Direction: Can you rewrite the rows below as a numbered list, leaving out any blank lines?

#### Excerpted records

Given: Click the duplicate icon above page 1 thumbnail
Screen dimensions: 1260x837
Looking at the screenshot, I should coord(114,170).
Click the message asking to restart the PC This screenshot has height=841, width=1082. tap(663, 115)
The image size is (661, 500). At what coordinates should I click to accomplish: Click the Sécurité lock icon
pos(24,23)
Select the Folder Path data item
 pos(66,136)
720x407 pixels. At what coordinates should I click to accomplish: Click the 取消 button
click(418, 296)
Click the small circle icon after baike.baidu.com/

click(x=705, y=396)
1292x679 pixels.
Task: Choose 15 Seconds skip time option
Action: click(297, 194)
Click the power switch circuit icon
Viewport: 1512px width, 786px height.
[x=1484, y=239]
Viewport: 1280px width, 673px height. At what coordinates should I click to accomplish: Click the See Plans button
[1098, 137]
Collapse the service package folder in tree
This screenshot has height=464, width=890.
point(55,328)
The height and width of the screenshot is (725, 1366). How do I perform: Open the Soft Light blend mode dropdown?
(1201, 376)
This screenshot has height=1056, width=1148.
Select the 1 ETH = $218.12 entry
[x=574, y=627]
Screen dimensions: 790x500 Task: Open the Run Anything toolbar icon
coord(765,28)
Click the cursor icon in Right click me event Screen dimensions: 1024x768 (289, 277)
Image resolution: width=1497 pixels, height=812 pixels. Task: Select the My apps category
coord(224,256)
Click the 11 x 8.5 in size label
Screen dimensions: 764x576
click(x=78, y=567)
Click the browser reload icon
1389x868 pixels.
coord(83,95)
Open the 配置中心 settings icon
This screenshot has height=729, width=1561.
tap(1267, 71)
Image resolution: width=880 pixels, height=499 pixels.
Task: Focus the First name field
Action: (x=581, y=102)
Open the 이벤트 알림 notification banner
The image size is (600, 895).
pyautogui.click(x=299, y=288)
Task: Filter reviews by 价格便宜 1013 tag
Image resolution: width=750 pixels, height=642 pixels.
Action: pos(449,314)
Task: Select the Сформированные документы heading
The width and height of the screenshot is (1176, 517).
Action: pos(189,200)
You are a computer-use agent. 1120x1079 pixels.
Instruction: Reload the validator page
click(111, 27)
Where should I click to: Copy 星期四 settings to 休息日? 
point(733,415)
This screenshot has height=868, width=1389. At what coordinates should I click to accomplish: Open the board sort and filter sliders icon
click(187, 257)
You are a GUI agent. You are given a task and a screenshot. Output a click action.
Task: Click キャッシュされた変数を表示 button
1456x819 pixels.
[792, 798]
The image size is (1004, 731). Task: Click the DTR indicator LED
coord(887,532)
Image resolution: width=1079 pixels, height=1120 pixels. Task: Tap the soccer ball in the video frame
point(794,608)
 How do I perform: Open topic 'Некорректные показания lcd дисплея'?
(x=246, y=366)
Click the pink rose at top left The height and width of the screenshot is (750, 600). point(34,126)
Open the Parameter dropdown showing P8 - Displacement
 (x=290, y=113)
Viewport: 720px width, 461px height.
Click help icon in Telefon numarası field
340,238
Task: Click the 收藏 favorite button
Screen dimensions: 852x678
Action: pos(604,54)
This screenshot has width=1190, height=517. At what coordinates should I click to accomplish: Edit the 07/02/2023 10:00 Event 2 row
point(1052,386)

########

Exercise output:
1. Given: Click the duplicate icon above page 1 thumbnail
2. Screen dimensions: 1260x837
3. Looking at the screenshot, I should coord(114,170).
4. Click the message asking to restart the PC This screenshot has height=841, width=1082. tap(663, 115)
5. The image size is (661, 500). At what coordinates should I click to accomplish: Click the Sécurité lock icon
6. pos(24,23)
7. Select the Folder Path data item
8.  pos(66,136)
9. 720x407 pixels. At what coordinates should I click to accomplish: Click the 取消 button
10. click(418, 296)
11. Click the small circle icon after baike.baidu.com/
12. click(x=705, y=396)
13. 1292x679 pixels.
14. Task: Choose 15 Seconds skip time option
15. Action: click(297, 194)
16. Click the power switch circuit icon
17. Viewport: 1512px width, 786px height.
18. [x=1484, y=239]
19. Viewport: 1280px width, 673px height. At what coordinates should I click to accomplish: Click the See Plans button
20. [1098, 137]
21. Collapse the service package folder in tree
22. This screenshot has height=464, width=890.
23. point(55,328)
24. The height and width of the screenshot is (725, 1366). How do I perform: Open the Soft Light blend mode dropdown?
25. (1201, 376)
26. This screenshot has height=1056, width=1148.
27. Select the 1 ETH = $218.12 entry
28. [x=574, y=627]
29. Screen dimensions: 790x500 Task: Open the Run Anything toolbar icon
30. coord(765,28)
31. Click the cursor icon in Right click me event Screen dimensions: 1024x768 (289, 277)
32. Image resolution: width=1497 pixels, height=812 pixels. Task: Select the My apps category
33. coord(224,256)
34. Click the 11 x 8.5 in size label
35. Screen dimensions: 764x576
36. click(x=78, y=567)
37. Click the browser reload icon
38. 1389x868 pixels.
39. coord(83,95)
40. Open the 配置中心 settings icon
41. This screenshot has height=729, width=1561.
42. tap(1267, 71)
43. Image resolution: width=880 pixels, height=499 pixels.
44. Task: Focus the First name field
45. Action: (x=581, y=102)
46. Open the 이벤트 알림 notification banner
47. The image size is (600, 895).
48. pyautogui.click(x=299, y=288)
49. Task: Filter reviews by 价格便宜 1013 tag
50. Image resolution: width=750 pixels, height=642 pixels.
51. Action: pos(449,314)
52. Task: Select the Сформированные документы heading
53. The width and height of the screenshot is (1176, 517).
54. Action: pos(189,200)
55. You are a computer-use agent. 1120x1079 pixels.
56. Instruction: Reload the validator page
57. click(111, 27)
58. Where should I click to: Copy 星期四 settings to 休息日? 
59. point(733,415)
60. This screenshot has height=868, width=1389. At what coordinates should I click to accomplish: Open the board sort and filter sliders icon
61. click(187, 257)
62. You are a GUI agent. You are given a task and a screenshot. Output a click action.
63. Task: Click キャッシュされた変数を表示 button
64. 1456x819 pixels.
65. [792, 798]
66. The image size is (1004, 731). Task: Click the DTR indicator LED
67. coord(887,532)
68. Image resolution: width=1079 pixels, height=1120 pixels. Task: Tap the soccer ball in the video frame
69. point(794,608)
70.  How do I perform: Open topic 'Некорректные показания lcd дисплея'?
71. (x=246, y=366)
72. Click the pink rose at top left The height and width of the screenshot is (750, 600). point(34,126)
73. Open the Parameter dropdown showing P8 - Displacement
74.  (x=290, y=113)
75. Viewport: 720px width, 461px height.
76. Click help icon in Telefon numarası field
77. 340,238
78. Task: Click the 收藏 favorite button
79. Screen dimensions: 852x678
80. Action: pos(604,54)
81. This screenshot has width=1190, height=517. At what coordinates should I click to accomplish: Edit the 07/02/2023 10:00 Event 2 row
82. point(1052,386)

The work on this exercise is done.